The President confers state awards and honorary titles of the Republic of Adyghea.

The President of the Republic of Adyghea is elected for a five-year term on the basis of equal and direct suffrage by secret ballot.

Representative Authority

The State Council (Khase) is the highest representative and legislative body in the Republic of Adyghea. The Khase consists of two houses: the Council of Representatives (upper house) and the Council of the Republic (lower house). The Council of Representatives is made up of 27 deputies elected in three-member constituencies, with three representatives from each republican city and district on the basis of direct suffrage by secret ballot. The Council of the Republic is made up of 27 deputies elected in single-member constituencies with approximately equal numbers of voters on the basis of direct suffrage by secret ballot.

The two houses act jointly in giving consent to the appointment of the Prime Minister, some members of the Cabinet of Ministers, and federal court judges; in consenting to the appointment of the Attorney General of the Republic of Adyghea jointly with the President; in approving agreements to change the republic's boundaries; and in deciding on matters of no confidence (confidence) in the President, the Cabinet of Ministers, and members of the Cabinet of Ministers.

The Council of Representatives makes decisions concerning approval of the Constitution and laws of the Republic of Adyghea passed by the Council of the Republic. The upper house sets elections for President, deputies of the Khase, and local government bodies, as well as referendums in the republic. It also elects judges of the Constitutional Court of the Republic of Adyghea and appoints magistrates.

Executive Authority

Executive authority in the Republic of Adyghea is exercised by the Cabinet of Ministers, which consists of the Prime Minister and ministers. The President of the republic forms the Cabinet of Ministers and directs its activities. The Prime Minister, who coordinates the activities of ministries and other government bodies, is appointed by the President with the consent of the State Council (Khase). In the absence of the President and on his instructions, the Prime Minister replaces the President as head of the executive body.

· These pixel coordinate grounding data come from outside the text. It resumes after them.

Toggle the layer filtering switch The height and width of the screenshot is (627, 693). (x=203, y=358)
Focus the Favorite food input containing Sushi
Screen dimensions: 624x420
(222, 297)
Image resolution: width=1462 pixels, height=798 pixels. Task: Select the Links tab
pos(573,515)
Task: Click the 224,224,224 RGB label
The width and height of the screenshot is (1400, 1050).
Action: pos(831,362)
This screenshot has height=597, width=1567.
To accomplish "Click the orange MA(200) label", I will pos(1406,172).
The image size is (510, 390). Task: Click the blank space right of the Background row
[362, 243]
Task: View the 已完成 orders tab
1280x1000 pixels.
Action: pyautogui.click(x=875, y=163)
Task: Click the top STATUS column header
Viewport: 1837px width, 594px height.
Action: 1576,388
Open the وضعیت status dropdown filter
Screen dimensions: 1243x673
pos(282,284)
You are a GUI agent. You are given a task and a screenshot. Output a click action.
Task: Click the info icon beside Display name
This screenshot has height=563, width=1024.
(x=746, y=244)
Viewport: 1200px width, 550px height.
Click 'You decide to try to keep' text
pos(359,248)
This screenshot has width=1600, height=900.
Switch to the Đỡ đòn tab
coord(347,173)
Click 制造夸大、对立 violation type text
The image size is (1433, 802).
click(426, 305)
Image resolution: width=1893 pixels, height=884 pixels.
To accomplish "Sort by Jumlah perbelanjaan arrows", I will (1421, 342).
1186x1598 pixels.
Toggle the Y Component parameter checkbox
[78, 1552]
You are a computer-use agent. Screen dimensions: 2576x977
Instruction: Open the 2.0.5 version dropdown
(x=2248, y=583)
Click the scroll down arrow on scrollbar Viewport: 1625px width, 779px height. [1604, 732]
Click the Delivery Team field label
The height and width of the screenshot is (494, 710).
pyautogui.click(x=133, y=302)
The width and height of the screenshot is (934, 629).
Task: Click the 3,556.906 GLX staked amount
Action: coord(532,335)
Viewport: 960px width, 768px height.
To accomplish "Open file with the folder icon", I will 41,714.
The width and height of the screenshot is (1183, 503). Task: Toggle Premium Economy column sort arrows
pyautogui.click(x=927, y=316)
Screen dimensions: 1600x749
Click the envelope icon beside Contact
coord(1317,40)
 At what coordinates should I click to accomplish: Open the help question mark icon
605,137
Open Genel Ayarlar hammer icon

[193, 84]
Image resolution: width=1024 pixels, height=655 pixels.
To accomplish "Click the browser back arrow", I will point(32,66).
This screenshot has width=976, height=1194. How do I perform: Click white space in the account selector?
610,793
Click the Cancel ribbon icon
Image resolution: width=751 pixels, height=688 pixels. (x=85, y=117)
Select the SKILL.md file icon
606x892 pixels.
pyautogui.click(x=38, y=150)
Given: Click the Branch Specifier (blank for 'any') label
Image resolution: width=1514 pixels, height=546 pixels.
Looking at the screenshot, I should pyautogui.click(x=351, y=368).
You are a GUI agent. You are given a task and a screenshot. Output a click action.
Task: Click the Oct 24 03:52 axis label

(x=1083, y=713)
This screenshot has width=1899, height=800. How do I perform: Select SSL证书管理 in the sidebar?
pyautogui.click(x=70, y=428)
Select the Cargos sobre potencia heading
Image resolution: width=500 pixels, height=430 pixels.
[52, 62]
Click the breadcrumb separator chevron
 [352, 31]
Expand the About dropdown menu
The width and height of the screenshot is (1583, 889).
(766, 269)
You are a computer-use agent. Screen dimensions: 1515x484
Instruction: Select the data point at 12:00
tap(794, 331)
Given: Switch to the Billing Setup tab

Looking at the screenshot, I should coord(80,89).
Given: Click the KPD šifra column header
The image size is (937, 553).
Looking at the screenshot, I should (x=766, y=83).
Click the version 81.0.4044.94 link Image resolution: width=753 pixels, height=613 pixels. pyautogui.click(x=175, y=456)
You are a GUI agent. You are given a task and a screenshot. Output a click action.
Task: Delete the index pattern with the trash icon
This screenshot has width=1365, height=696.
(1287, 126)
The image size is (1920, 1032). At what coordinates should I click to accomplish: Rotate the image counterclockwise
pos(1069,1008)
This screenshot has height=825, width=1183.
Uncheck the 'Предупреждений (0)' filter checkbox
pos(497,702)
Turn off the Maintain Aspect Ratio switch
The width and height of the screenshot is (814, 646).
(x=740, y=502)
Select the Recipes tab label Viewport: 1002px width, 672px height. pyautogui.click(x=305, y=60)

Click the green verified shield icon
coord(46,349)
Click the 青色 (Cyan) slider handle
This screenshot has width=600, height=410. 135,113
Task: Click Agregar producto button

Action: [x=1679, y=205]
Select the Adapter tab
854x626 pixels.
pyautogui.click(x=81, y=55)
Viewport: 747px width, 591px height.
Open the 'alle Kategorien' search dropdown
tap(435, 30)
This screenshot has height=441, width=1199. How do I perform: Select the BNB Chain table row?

The Cabinet of Ministers draws up the republic's budget, drafts of socioeconomic development plans and programs, and reports on their implementation and presents them to the Khase. It manages and disposes of state property of the Republic of Adyghea and takes measures to ensure the rule of law, protect the rights and freedoms of citizens, protect property, maintain public order, and combat crime. The Cabinet of Ministers directs the work of ministries, state committees, and other agencies within its jurisdiction.

Ministries, committees, and other government bodies in the republic are in charge of the sectors and spheres of management entrusted to them.

Judicial Authority

Judicial authority in the republic is exercised in the form of constitutional, civil, criminal, and administrative court proceedings.

The Constitutional Court of the Republic of Adyghea exercises constitutional control in the republic. The Constitutional Court settles cases in accordance with the Constitution of the Republic of Adyghea; the laws of the republic; the regulatory and legal and other acts of the State Council (Khase), the President of the Republic of Adyghea, the Cabinet of Ministers and other government bodies of the republic; interrepublican and interregional agreements; and agreements of the Republic of Adyghea. The Court also settles issues of jurisdiction, provides interpretations of the Constitution of the Republic of Adyghea, rules on the presence of grounds for dismissing the President from office, and presents legislative initiatives on questions of its jurisdiction.

The Supreme Court of the Republic of Adyghea, district courts, and magistrates administer justice in the areas of civil, criminal, and administrative court proceedings in the republic.

The Arbitration Court of the Republic of Adyghea settles economic disputes and other cases considered by courts of arbitration.